A tal fine, è stato firmato l’accordo tra il Comune di Salerno e l’Associazione “Avvocato di Strada” onlus, in collaborazione con l’Accoglienza Missionari Saveriani.
Si vuol capire chi siano. Ed anche: quanti sono e dove vivono. Non è solo un monitoraggio. È un tentativo per difenderli. Lo si può fare accompagnandoli, facendoli ’emergere’, ossia registrando i loro dati anagrafici, perché possano essere riconosciuti dallo Stato italiano. Con tale iniziativa si vuole cioè acquisire informazioni sull’effettiva situazione socio-ambientale della persona che chiede di essere iscritto nella banca anagrafica sul territorio comunale.
È stato dunque fatto il primo passo per la definizione dell’iter procedurale finalizzato all’iscrizione anagrafica dei “senza fissa dimora”.
Lo scopo ulteriore è garantire la domiciliazione ai sensi e per gli effetti dell’art. 43 del codice civile.
Si è reso necessario formalizzare un protocollo, a mo’ di apristrada pratico che pianifica le attività di supporto affinché ciò che è utile e necessario sia predisposto nel rispetto dei termini di legge.
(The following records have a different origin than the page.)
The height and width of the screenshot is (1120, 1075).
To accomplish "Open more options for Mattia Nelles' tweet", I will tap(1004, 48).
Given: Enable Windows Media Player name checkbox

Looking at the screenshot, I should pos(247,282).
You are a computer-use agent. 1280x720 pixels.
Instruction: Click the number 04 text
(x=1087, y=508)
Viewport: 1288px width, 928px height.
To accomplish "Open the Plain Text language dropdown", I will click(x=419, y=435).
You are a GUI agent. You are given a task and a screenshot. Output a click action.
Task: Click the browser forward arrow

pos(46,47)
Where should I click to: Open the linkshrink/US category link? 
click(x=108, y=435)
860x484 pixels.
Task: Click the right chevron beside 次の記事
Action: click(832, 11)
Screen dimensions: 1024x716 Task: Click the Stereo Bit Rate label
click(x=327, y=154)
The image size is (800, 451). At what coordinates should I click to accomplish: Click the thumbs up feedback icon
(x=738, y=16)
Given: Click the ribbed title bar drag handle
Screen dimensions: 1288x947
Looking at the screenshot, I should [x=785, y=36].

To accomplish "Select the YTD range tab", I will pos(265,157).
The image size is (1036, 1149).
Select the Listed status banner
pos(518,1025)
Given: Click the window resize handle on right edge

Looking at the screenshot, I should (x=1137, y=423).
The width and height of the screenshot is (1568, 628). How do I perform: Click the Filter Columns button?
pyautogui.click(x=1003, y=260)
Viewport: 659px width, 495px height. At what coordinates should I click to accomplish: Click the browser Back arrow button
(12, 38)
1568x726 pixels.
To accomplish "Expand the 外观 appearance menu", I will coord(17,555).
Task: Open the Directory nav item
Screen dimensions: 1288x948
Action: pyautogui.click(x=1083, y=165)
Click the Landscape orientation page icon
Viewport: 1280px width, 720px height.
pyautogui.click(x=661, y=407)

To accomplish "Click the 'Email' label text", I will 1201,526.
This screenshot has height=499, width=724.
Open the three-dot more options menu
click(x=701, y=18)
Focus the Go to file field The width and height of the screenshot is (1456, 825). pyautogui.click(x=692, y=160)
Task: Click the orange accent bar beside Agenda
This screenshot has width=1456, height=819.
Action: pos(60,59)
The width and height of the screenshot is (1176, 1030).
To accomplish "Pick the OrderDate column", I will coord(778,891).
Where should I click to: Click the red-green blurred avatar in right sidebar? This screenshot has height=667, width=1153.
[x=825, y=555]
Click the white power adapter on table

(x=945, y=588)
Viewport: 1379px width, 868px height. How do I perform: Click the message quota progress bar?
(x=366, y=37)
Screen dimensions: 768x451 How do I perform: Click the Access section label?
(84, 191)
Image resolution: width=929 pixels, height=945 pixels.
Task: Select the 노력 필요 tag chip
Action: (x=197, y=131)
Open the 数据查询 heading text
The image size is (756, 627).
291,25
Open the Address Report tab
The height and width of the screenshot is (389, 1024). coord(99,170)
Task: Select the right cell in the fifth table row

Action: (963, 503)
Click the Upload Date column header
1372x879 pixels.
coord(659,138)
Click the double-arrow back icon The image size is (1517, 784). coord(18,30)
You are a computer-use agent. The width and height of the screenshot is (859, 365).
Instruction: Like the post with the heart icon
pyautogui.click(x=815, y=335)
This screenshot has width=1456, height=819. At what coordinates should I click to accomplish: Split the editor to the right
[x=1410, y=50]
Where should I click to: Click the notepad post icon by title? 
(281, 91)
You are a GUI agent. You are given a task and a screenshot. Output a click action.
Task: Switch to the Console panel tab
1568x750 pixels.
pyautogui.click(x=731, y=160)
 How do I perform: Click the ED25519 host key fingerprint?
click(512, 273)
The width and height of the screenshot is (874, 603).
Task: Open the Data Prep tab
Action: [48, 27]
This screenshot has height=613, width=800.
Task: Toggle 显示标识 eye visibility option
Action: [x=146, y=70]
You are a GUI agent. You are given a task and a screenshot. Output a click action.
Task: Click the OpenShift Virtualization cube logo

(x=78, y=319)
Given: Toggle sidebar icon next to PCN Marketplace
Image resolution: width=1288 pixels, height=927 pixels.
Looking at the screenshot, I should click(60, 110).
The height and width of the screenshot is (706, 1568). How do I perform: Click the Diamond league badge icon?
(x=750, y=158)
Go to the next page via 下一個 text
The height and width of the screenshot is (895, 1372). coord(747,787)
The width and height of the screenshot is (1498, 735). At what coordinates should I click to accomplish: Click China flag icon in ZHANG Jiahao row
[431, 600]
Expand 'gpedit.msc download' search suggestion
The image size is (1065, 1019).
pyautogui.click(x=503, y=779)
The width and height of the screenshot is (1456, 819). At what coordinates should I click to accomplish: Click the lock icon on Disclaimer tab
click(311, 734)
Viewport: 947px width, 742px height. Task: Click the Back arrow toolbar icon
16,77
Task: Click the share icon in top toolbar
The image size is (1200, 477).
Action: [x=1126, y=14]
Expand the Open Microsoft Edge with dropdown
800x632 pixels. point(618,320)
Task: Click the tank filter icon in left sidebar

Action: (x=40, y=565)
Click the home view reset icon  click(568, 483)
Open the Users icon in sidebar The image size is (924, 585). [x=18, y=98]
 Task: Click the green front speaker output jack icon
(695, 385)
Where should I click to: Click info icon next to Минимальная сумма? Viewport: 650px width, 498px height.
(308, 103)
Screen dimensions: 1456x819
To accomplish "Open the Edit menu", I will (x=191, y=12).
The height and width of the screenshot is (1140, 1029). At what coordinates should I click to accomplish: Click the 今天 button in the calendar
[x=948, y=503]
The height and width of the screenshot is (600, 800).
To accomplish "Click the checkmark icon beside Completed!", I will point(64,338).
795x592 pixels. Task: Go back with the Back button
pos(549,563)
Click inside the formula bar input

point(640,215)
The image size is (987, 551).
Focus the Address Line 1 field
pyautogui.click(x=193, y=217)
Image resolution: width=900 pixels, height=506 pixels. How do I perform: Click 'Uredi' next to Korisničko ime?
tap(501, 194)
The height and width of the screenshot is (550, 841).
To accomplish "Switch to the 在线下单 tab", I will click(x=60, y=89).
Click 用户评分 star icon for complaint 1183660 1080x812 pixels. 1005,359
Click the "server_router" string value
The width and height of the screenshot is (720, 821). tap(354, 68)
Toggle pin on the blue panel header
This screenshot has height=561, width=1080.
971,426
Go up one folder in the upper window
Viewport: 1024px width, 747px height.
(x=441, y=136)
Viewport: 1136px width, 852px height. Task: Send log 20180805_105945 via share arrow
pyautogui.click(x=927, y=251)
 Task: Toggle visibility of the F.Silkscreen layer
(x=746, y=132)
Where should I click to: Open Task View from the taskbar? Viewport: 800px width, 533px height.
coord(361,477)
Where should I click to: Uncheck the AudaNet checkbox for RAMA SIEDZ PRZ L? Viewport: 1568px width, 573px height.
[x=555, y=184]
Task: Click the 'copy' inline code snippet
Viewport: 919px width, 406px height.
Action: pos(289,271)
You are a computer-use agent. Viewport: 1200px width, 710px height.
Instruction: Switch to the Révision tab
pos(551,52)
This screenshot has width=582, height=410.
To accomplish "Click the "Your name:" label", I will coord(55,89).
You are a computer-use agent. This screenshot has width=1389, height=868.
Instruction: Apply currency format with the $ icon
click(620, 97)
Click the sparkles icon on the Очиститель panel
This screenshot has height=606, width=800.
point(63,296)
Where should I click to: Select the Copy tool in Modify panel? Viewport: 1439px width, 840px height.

È, in sostanza, quanto pattuito giovedì 2 luglio, presso la Sala Giunta del Palazzo di Città.
Si pensi alla preparazione e alla formulazione dell’istanza di iscrizione anagrafica: come potrebbe farlo un clochard da solo?
L’obiettivo è di facile intuizione, seppur non scontato: unire le forze ed incanalare i processi amministrativi per creare un percorso condiviso con gli uffici comunali delle Politiche sociali.
Ci si metta, del resto, nei panni delle persone “senza fissa dimora”, si pensi alle loro incertezze, alla comune diffidenza, allo svantaggio socio-economico e culturale. Ma lo Stato lo sa bene: riconoscere l’identità significa poter proteggere la dignità. (g.f.)